I have never in my life been much of a dreamer. For a time after I returned from Afghanistan, before I settled comfortably into Baker Street, I suffered nightmares that jolted me from my sleep and left me sweating, but those faded with time. Even during my transition from bachelorhood to living with Mary, while I felt a sense of loss I refused to admit to, my sleep remained empty. It was not until I believed Holmes had gone over the falls that I began to dream once more.
The first dream transpired perhaps about four months after my friend and I separated at the Reichenbach Falls, not very long before Mary’s health began to deteriorate. As opposed to Afghanistan or India, the usual locations of my feverish terrors, I remained in my own bed, my wife breathing peacefully beside me. Through the dark, I was aware of a figure at the far end of the room, looming beside the door. Tall and almost skeletally thin, it filled the room with its silence – but, rather than feeling any sort of fear, I felt oddly comforted by this being. In my drowsy confusion, I felt compelled to reach for it, to beckon it nearer, but before I could put action to this bizarre desire the creature slipped through the door without opening it, as if it had never been there in the first place.
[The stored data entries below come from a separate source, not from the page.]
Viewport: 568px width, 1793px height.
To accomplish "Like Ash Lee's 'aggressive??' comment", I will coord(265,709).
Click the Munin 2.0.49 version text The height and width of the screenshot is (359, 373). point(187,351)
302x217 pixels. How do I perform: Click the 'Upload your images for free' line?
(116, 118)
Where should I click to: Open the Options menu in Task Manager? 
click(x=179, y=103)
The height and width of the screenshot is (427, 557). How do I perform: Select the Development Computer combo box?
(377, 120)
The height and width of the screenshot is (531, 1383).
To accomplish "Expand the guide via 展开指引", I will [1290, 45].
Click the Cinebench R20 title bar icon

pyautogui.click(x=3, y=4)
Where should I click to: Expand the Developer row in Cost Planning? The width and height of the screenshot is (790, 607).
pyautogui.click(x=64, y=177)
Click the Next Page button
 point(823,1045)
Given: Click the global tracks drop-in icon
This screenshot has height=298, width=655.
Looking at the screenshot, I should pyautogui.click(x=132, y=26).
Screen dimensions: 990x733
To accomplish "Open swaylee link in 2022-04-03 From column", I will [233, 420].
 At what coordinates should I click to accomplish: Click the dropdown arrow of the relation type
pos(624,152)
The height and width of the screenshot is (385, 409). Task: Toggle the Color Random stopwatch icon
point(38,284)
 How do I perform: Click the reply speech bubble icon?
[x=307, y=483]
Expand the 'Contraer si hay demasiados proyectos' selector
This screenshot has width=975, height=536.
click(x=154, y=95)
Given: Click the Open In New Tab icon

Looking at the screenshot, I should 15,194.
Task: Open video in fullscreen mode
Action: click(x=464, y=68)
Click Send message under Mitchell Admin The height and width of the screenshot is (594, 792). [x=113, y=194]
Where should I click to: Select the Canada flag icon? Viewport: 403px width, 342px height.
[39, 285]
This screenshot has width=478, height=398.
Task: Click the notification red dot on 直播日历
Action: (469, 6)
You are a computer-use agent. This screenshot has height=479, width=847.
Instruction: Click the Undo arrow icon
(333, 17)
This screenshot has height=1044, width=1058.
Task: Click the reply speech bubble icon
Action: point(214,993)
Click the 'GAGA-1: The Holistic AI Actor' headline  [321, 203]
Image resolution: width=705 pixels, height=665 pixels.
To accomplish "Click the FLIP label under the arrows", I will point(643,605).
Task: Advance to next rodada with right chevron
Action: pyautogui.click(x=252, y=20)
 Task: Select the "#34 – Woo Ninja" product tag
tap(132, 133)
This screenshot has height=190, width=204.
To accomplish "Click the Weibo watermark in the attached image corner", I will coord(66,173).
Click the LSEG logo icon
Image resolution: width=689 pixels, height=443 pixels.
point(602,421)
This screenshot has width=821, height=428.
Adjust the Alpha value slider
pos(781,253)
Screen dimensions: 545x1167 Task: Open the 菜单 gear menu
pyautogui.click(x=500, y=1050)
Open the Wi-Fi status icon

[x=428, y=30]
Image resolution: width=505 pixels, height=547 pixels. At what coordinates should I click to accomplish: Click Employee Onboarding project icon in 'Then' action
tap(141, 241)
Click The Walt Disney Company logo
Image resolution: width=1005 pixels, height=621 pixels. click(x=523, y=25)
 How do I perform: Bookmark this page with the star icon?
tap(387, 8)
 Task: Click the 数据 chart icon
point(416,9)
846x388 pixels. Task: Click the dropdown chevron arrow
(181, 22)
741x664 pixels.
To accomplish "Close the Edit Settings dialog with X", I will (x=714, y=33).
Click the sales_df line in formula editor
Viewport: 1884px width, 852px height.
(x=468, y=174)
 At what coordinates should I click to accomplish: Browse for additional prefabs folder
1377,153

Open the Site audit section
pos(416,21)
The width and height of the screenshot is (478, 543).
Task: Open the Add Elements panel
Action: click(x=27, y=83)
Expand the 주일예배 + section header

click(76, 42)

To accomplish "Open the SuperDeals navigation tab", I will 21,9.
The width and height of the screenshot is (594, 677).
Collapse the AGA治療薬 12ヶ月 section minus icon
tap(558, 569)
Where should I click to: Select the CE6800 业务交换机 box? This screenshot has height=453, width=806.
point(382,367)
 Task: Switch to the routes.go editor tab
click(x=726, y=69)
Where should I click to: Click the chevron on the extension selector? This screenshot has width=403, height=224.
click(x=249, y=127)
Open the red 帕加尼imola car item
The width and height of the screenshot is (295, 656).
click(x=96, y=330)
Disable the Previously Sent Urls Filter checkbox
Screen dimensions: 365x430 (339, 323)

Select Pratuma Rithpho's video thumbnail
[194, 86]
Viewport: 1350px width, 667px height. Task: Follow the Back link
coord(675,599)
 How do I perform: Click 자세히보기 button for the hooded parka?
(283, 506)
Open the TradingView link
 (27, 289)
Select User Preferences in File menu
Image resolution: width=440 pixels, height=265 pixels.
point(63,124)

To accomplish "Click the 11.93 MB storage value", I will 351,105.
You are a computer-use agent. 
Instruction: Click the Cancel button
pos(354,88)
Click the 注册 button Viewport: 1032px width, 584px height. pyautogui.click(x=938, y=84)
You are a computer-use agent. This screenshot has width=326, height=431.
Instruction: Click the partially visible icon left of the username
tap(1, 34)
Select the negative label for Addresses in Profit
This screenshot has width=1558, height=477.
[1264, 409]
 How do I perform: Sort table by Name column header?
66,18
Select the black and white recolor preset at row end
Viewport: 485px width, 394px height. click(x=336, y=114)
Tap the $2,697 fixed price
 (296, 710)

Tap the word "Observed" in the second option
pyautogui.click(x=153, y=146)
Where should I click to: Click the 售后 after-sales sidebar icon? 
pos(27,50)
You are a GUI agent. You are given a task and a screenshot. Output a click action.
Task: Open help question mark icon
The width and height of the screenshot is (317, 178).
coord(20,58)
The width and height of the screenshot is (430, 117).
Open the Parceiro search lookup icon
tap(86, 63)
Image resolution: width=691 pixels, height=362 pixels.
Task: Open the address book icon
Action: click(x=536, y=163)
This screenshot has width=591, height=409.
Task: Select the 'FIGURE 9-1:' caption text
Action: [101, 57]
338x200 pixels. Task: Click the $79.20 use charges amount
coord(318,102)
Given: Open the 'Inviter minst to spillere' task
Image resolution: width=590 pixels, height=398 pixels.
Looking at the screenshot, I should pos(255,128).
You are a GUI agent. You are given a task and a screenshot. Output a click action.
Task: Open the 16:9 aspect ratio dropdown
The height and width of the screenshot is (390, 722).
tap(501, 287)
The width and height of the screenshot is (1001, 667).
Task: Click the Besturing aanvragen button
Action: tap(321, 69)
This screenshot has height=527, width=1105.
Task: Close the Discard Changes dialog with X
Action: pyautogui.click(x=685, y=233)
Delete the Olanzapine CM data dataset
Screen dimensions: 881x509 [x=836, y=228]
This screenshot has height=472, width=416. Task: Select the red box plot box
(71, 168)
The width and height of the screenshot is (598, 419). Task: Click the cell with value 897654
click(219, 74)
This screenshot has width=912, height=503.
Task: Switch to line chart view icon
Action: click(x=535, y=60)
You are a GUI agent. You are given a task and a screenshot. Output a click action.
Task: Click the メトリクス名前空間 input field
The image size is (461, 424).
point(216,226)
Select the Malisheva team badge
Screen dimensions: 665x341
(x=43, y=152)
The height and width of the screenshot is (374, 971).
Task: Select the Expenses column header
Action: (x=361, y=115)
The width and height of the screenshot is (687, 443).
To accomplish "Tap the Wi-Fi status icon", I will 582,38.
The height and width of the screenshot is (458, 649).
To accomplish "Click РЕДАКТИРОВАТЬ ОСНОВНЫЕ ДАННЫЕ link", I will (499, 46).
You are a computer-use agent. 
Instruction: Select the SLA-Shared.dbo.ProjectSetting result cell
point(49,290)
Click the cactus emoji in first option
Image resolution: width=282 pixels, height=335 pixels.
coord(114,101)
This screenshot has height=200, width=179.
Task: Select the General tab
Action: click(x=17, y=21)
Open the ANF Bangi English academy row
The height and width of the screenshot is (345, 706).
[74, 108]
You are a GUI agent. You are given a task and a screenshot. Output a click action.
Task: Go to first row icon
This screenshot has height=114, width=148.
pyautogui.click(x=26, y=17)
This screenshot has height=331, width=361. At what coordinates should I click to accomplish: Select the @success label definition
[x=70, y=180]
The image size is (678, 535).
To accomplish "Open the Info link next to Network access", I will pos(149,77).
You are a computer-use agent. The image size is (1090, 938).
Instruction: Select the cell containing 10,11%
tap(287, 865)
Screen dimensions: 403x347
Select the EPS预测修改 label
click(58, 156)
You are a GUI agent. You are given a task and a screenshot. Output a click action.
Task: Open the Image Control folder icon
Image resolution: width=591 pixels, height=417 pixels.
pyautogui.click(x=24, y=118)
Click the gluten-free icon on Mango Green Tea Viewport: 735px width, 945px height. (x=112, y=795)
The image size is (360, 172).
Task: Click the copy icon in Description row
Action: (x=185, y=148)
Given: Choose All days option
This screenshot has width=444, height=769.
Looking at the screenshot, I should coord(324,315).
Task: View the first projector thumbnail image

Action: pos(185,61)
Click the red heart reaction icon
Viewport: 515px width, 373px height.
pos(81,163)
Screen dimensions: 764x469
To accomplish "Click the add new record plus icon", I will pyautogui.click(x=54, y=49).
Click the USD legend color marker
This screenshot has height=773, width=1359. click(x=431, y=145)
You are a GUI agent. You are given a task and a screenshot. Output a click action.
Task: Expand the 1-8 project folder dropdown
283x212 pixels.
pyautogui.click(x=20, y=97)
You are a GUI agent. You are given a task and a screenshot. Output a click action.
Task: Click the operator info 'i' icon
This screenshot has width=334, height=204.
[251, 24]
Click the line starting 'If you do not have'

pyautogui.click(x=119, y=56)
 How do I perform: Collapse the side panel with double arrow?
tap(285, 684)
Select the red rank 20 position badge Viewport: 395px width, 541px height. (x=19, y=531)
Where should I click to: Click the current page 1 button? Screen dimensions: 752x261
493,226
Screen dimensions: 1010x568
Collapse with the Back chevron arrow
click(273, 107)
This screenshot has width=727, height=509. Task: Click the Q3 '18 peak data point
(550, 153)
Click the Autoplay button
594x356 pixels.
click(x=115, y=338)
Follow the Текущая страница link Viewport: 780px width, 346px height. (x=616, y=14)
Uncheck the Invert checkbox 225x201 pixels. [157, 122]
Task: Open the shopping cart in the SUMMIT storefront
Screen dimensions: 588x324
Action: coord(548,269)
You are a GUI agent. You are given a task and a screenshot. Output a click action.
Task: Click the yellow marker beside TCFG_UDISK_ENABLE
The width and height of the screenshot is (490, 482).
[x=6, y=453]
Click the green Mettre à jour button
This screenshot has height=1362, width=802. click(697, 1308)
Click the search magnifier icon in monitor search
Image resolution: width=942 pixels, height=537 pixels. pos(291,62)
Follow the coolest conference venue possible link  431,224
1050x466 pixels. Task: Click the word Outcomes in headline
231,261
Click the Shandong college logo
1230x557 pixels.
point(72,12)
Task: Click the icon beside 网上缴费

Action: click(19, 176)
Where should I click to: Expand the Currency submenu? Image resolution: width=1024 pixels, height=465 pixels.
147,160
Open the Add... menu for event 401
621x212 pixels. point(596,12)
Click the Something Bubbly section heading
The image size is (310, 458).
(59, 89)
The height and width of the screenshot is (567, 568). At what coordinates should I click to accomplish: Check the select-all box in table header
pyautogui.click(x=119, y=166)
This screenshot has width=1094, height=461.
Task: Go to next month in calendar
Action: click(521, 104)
As Mary declined, I began sleeping in a different room of the house. This was in part so as not to disturb her, in the hopes that it might give her a more restful sleep, but I regret to admit that it was also selfish on my part. I had already lost my dearest friend, and the fragile hope of Mary surviving her illness was easily shattered when I could hear her labored breathing. During that unsteady year, the quiet being visited me in my sleep more and more frequently, and each night seemed to come closer to my bed. Finally, several days before my poor Mary passed, I dreamed that the creature stood beside my bed. Its presence brought me a sense of peace I had not felt since traveling to Switzerland, and as I slipped back into black oblivion, I felt something akin to a hand pass over my brow.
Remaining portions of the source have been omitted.